#### INPUT FOR THIS TASK ####

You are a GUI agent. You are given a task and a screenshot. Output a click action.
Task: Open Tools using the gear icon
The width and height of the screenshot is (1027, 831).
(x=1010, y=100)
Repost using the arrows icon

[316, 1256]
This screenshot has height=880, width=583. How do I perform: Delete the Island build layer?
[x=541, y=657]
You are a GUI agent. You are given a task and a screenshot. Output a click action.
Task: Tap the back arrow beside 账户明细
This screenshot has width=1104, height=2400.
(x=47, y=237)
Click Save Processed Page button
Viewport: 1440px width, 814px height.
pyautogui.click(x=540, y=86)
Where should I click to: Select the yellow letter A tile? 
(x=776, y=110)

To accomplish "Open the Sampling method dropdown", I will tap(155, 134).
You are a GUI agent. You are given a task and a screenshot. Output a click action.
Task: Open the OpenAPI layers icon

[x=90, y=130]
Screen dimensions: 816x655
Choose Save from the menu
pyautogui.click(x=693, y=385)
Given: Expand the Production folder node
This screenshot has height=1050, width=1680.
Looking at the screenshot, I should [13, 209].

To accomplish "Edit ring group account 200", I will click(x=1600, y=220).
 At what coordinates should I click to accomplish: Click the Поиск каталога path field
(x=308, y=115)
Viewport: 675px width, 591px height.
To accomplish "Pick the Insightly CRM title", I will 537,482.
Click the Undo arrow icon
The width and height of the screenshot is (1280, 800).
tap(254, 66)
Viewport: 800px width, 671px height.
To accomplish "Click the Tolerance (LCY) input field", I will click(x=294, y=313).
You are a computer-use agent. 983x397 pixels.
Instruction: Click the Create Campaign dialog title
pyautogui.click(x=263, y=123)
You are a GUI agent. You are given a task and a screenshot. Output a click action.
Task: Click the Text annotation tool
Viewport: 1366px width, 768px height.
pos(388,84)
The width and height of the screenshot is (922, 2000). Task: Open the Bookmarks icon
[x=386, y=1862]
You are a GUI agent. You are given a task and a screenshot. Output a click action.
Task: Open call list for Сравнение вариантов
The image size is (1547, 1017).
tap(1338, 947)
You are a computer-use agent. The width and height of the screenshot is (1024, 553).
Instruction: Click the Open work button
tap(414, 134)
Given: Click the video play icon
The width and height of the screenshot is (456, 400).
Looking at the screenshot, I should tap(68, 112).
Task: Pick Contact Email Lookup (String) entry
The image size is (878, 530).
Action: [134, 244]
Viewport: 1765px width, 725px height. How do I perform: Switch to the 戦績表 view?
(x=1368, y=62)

####

- [WHAT IS BEING ASKED] Starting at the line with "Instruction: Click the Open work button", restate each line through the end of the records, both ends included, and stop there.

- [ANSWER AREA]
Instruction: Click the Open work button
tap(414, 134)
Given: Click the video play icon
The width and height of the screenshot is (456, 400).
Looking at the screenshot, I should tap(68, 112).
Task: Pick Contact Email Lookup (String) entry
The image size is (878, 530).
Action: [134, 244]
Viewport: 1765px width, 725px height. How do I perform: Switch to the 戦績表 view?
(x=1368, y=62)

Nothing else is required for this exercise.